Peki, Cumhurbaşkanı Erdoğan, tıpkı Gazzeli kardeşlerimiz için yaptığı duada olduğu gibi sizce bu duasında da sebepler dünyasında üzerine düşeni yapmayı terk etti mi?
Tabii ki hayır! Bunları asla terk etmedi. Bilakis seçimlerde başarılı olmak için tüm Türkiye’yi gezmek, günde 2-3 miting yapmak, uykusuz günler-geceler geçirmek pahasına da olsa hiçbir ayrıntıyı atlamadan çok ciddi gayret gösterdi.
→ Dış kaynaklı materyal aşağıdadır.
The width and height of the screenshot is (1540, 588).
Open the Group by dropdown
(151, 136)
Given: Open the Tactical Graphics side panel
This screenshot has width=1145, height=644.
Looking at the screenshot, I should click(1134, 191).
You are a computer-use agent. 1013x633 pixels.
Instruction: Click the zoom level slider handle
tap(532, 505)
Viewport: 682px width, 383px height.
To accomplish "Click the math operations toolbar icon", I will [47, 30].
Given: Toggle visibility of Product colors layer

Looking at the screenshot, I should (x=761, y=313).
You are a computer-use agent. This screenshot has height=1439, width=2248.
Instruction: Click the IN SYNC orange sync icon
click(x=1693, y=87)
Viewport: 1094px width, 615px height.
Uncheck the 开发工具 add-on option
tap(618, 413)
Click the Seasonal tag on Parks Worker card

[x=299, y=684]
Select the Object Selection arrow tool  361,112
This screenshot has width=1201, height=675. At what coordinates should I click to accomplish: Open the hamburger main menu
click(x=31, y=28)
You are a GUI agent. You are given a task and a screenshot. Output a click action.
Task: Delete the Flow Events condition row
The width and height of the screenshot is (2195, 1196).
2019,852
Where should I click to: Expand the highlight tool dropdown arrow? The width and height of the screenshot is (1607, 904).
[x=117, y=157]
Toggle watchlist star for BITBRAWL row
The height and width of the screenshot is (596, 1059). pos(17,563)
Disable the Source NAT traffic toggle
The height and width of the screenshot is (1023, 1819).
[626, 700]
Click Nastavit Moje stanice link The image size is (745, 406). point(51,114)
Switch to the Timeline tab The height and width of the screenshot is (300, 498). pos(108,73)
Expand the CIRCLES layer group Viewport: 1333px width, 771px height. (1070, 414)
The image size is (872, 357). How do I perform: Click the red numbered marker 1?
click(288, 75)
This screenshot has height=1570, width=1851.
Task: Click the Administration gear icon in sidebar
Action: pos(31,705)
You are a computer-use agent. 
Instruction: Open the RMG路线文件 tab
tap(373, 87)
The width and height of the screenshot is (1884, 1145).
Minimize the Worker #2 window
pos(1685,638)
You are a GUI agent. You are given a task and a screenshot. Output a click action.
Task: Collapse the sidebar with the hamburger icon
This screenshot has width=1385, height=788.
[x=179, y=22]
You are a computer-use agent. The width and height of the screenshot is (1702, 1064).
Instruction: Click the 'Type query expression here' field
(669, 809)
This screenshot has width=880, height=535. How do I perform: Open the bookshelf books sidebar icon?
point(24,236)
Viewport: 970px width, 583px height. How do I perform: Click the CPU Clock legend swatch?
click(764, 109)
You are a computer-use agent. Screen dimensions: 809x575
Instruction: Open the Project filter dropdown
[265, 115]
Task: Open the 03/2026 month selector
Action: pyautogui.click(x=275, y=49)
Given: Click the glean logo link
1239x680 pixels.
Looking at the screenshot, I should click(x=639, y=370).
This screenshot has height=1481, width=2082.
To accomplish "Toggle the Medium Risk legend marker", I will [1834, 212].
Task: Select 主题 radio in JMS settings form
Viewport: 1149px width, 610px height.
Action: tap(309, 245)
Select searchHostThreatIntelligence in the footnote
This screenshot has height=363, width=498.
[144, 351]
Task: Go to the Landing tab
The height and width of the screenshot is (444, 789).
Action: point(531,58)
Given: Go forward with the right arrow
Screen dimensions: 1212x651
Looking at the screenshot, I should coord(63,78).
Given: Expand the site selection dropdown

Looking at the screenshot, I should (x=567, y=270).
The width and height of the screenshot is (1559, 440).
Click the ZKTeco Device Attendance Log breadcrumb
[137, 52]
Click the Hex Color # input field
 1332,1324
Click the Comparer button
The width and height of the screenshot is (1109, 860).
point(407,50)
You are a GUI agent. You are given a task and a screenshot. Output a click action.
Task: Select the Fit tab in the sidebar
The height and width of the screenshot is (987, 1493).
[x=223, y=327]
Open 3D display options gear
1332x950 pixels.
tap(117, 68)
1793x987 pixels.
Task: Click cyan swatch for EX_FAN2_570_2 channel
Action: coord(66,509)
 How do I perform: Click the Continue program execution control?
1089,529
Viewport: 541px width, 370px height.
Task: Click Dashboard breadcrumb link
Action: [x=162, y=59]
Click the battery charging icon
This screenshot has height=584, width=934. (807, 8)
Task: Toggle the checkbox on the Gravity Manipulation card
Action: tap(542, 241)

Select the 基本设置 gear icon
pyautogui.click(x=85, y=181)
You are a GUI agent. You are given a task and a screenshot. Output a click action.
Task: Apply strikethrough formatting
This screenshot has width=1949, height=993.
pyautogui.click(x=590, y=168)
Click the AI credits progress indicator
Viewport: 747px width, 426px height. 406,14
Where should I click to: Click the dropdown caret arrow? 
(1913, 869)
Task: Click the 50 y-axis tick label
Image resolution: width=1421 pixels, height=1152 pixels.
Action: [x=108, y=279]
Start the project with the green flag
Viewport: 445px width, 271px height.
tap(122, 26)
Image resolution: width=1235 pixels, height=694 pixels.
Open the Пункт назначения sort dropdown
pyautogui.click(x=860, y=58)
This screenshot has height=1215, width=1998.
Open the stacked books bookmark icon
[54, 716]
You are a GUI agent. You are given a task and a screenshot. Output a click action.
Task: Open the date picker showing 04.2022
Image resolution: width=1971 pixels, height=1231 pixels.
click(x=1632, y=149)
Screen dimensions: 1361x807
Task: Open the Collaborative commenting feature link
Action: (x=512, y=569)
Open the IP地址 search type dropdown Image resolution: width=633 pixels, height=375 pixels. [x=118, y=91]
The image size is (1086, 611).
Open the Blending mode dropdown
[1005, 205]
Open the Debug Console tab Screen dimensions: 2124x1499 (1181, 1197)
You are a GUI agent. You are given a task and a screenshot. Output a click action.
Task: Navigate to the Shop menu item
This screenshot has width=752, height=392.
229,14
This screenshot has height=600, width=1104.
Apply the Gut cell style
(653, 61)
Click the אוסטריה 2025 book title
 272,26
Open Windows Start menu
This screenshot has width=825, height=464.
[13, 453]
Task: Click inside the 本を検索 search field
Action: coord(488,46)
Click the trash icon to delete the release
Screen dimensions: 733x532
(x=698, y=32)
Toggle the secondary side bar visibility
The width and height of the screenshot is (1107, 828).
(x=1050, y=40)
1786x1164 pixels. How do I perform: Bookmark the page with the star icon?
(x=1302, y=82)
Seçimleri kazanmayı, ölüm-kalım meselesi olarak gördü ve bütün gereklilikleri yerine getirdi. Hem de büyük bir titizlikle(!).
Siyasi hayatta muvaffak olmak için yapılan dua ile Gazze için yapılan duanın arasındaki farkı gördünüz.
Birisi buram buram samimiyet diğeri ise riya kokuyor…
Şayet Erdoğan ve yönetim kademesindeki sair zevat, Gazze için yaptıkları dualarında samimi olsaydılar; -sebepler dünyasında üzerlerine düşen sorumluluk gereği- orduları hareket ettirmeli, ticari ilişkileri kesmeliydiler. Ordulara, Gazze’ye hareket emri vermeli sonrasında da ellerini semaya kaldırıp Allah’a dua etmeliydiler. İşte bu, her konuda olduğu gibi dua konusunda da bize en güzel örnek olan Rasulullah Efendimizin uygulamasıdır.
Şöyle ki; Rasul SallAllahu Aleyhi ve Sellem, Bedir Savaşı’nda orduyu donattıktan, ordunun yerlerini düzenledikten ve onları en iyi şekilde savaşa hazırladıktan sonra çadırına girip zafer vermesi için Allah’a dua etmiştir. Hatta duayı o kadar uzattı ki yanına Ebu Bekir RadiyAllahu Anh girdi ve şöyle dedi: [بَعْضَ هَذَا يكفيك يَا رَسُولَ اللهِ] “Bu kadarı sana yeter ey Allah’ın Rasulü!” [ibn Hişam]
Velhasılı kelam; “İsrail” ile her türlü ticaret ve ilişki devam ediyorken Gazze için yapılan dua, olsa olsa özü ihanet dolu, hamasatle ambalajlanmış sözlü taleplerden ibarettir.
Dua, söz kalıplarına mahkûm edilmiş taleplerden ibaret değildir. Hele hele ihanetin gölgesinde dile getirilen talepler hiç değildir. Duayı dua yapan, onu adeta besleyen ve kabule şayan kılan, şer’i eylemdir, fiildir.